The present theatre complex, designed by Peter Moro, was completed in 1972. The 1903 entrance building was demolished, as were a number of surrounding buildings and, more controversially, the stage area of the 1766 theatre. A new stage and fly tower were built along with technical facilities and offices. The 150 seat New Vic Studio (now the Studio) theatre was built in place of the old entrance, and the Coopers' Hall provided the theatre with the grand façade and foyer area it had previously lacked.
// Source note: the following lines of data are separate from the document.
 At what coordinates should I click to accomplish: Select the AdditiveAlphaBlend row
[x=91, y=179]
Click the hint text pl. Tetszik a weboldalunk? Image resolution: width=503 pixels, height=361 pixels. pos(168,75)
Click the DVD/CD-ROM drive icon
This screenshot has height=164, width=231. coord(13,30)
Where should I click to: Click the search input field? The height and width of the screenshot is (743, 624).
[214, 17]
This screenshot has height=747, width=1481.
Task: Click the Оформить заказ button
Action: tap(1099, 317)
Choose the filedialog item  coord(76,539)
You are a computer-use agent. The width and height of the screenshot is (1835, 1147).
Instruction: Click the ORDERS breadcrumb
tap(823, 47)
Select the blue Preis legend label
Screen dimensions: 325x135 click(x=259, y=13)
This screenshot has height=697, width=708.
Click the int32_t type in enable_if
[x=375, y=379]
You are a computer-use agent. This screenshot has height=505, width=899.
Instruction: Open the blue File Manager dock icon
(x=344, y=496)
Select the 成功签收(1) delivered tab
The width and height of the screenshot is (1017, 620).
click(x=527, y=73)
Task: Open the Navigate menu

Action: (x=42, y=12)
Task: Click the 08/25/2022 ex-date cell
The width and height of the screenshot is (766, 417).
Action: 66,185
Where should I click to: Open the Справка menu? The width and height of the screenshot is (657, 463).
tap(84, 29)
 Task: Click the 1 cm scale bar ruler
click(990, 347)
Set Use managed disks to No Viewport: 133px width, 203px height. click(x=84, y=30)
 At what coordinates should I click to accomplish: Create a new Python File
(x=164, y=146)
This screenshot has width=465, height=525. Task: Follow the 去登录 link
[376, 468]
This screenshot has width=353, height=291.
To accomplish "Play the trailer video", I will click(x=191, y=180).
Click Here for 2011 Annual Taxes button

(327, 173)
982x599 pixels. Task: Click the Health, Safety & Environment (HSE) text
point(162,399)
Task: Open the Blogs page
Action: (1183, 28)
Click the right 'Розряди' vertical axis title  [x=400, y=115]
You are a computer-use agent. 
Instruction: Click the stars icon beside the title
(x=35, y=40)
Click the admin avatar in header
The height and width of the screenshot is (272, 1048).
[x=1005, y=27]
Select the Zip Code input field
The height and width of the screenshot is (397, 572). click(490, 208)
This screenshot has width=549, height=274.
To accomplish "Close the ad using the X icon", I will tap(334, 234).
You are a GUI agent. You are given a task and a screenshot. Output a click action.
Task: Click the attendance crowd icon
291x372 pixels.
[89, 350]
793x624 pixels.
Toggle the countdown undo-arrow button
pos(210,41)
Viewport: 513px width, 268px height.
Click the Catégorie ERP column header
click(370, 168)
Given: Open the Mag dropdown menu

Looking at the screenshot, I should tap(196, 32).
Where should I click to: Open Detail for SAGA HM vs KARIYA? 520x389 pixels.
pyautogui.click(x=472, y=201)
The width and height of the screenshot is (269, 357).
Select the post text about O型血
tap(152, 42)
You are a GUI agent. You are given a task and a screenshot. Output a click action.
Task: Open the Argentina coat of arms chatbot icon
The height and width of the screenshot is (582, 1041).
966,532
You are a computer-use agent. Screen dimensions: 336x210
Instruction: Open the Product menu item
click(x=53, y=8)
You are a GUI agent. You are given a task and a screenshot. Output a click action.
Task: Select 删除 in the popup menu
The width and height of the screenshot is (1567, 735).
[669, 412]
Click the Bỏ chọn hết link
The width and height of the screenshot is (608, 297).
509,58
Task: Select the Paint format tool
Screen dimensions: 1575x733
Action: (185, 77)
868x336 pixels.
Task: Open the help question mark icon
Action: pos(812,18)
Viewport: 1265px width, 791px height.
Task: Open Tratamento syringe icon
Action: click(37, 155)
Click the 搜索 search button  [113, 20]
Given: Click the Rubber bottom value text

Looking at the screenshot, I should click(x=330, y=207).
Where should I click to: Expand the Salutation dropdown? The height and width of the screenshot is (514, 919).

Throughout the 1970s and 80s Bristol Old Vic productions were well received both locally and on tour, but by the late 80s chronic underfunding placed the company in danger. A revival occurred under the leadership of Andrew (Andy) Hay who ran his first season with a company of 16 including musical director John O'Hara and associate directors Ian Hastings and Kristine Landon-Smith, producing nine plays in the Theatre Royal, the Studio and on a small scale regional tour. An increase in audience numbers and a varied programme of classics, new work and popular entertainment, including annual pantomimes followed. Local companies and small scale touring companies were given access to the studio and the Theatre Royal and an experimental space was developed in the former basement bar area. However the funding problems did not cease and the company was not financially viable, partly as a result of the relatively small capacity of the performance spaces.
Despite a new Arts Council funding package and the appointment of David Farr and Simon Reade as joint Artistic directors in January 2003, the company continued to lose money. Farr and Reade briefly branded the organisation as the "new bristol old vic" and its two theatres were temporarily called the "main house" and the "studio". Farr left Bristol to join the Lyric Theatre, Hammersmith, in the summer of 2005, leaving Reade as sole artistic director.
In July 2007, the board of trustees made a shock decision to close the theatre due to its need for refurbishment. Reade left without announcing the closure to staff, most of whom were made redundant. Many members of the theatre profession feared for the future of Bristol Old Vic as a producing organisation.